Skeletal muscle wasting commonly occurs in patients with chronic obstructive pulmonary disease (COPD) and has been associated with the presence of systemic inflammation. This study investigated whether rehabilitative exercise training decreases the levels of systemic or local muscle inflammation or reverses the abnormalities associated with muscle deconditioning.
Fifteen patients with COPD (mean (SE) forced expiratory volume in 1 s 36 (4)% predicted) undertook high‐intensity exercise training 3 days/week for 10 weeks. Before and after the training programme the concentration of tumour necrosis factor α (TNFα), interleukin‐6 (IL‐6) and C‐reactive protein (CRP) in plasma was determined by ELISA, and vastus lateralis mRNA expression of TNFα, IL‐6, total insulin‐like growth factor‐I (IGF‐I) and its isoform mechanogrowth factor (MGF) and myogenic differentiation factor D (MyoD) were assessed by real‐time PCR. Protein levels of TNFα, IGF‐I and MyoD were measured by Western blotting.

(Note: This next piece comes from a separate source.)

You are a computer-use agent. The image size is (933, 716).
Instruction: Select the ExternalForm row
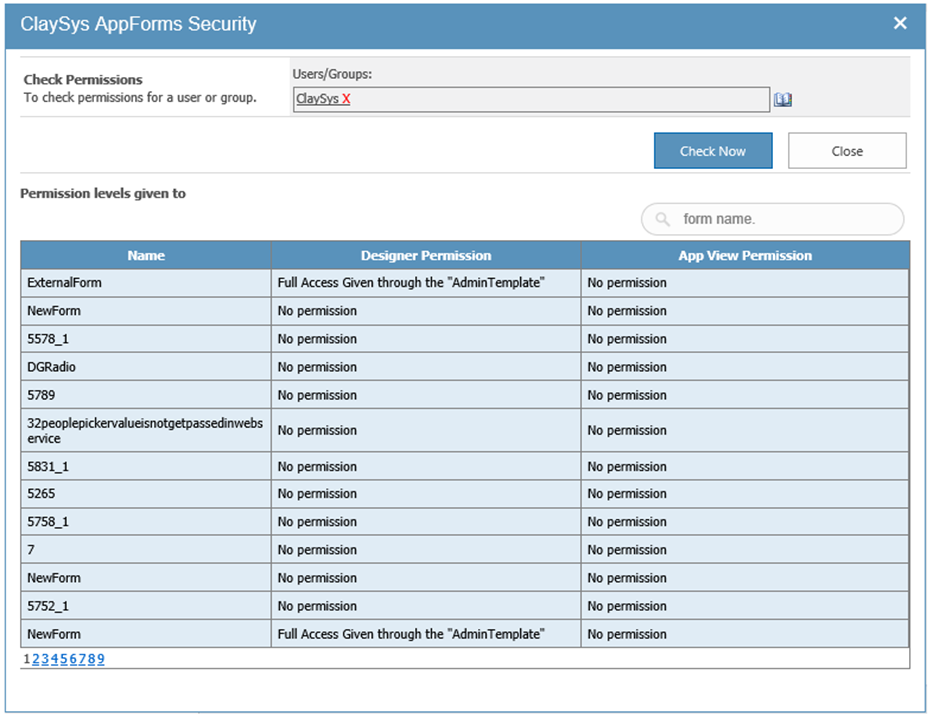coord(146,283)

Rehabilitation improved peak exercise work rate by 10 (2%) (p = 0.004) and mean fibre cross‐sectional area from 4061 (254) μm2 to 4581 (241) μm2 (p = 0.001). Plasma inflammatory mediators and vastus lateralis expression of TNFα and IL‐6 were not significantly modified by training. In contrast, there was a significant increase in mRNA expression of IGF‐I (by 67 (22)%; p = 0.044), MGF (by 67 (15)%; p = 0.002) and MyoD (by 116 (30)%; p = 0.001). The increase observed at the mRNA level was also seen at the protein level for IGF‐I (by 72 (36)%; p = 0.046) and MyoD (by 67 (21)%; p = 0.012).
Pulmonary rehabilitation can induce peripheral muscle adaptations and modifications in factors regulating skeletal muscle hypertrophy and regeneration without decreasing the levels of systemic or local muscle inflammation.